Anfang 2015 erschien in der „New York Times“ ein Essay, in dem Sacks seine Krebserkrankung öffentlich machte. Angesichts des bevorstehenden Tods wollte er noch einige literarische Werke vollenden. In der Tat erschien vor wenigen Monaten seine Autobiografie „On the Move – Mein Leben“. Auch hier ist Sacks, vom Leitfaden der Chronologie abweichend, ein novellistischer Erzähler – und gleichzeitig Mediziner, dem das eigene Leben gewissermaßen zur existenziellen Fallstudie wird. Schon einmal, in „Der Tag, als mein Bein fortging“, hatte er eine eigene Erkrankung zum Gegenstand, zugleich in der persönlichen Krankengeschichte das Exemplarische, über die Person Hinausweisende zum Thema gemacht.

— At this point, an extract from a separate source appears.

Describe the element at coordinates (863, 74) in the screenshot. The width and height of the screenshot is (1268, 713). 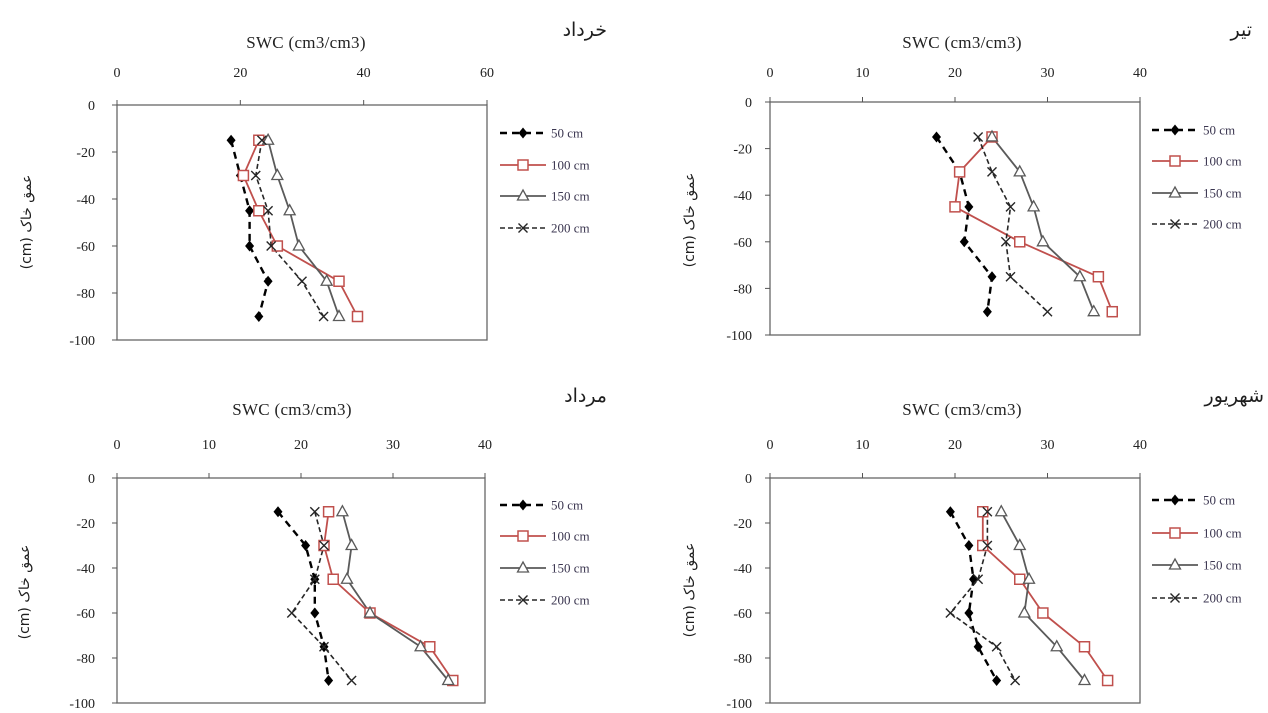
I see `x-tick-label: 10` at that location.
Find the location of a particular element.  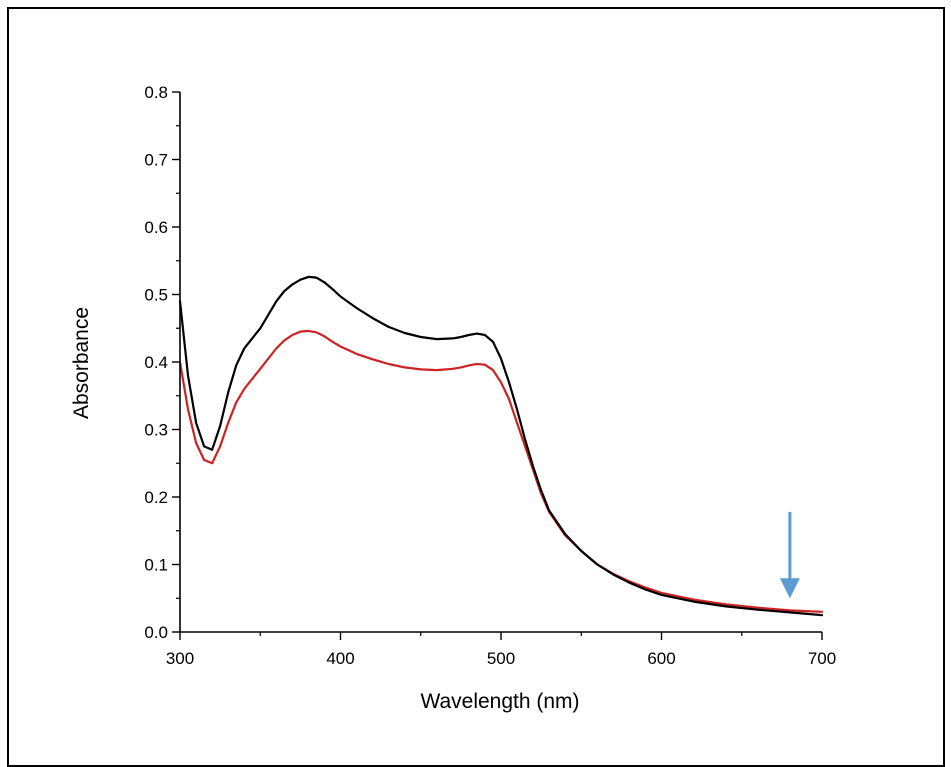

x-axis-title: Wavelength (nm) is located at coordinates (500, 702).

Im letzten Buch nun erzählt er von seinem jüdischen Elternhaus und seinen Freunden, seiner Leidenschaft fürs Motorradfahren und den Schreibblockaden, von Drogenerfahrungen und -abhängigkeiten sowie seiner Besessenheit im Hanteltraining, das ihn auf Sichtweite an die Weltelite im Gewichtheben heranführte.

Sacks’ Werke wurden in 21 Sprachen übersetzt. 2007, mit 74 Jahren, nahm er einen Ruf an die Columbia University an – er unterrichtete jedoch nicht nur als Mediziner, sondern in anderen Fachbereichen, wie der Musiktheorie. Als Verkörperung des Ideals des Gelehrten als umfassend gebildete Persönlichkeit war Sacks Repräsentant einer aussterbenden Spezies: als Autor ein Aufklärer von Passion, der uns alle in der Tat ein wenig klüger und sensibler für uns selbst und die Welt gemacht hat.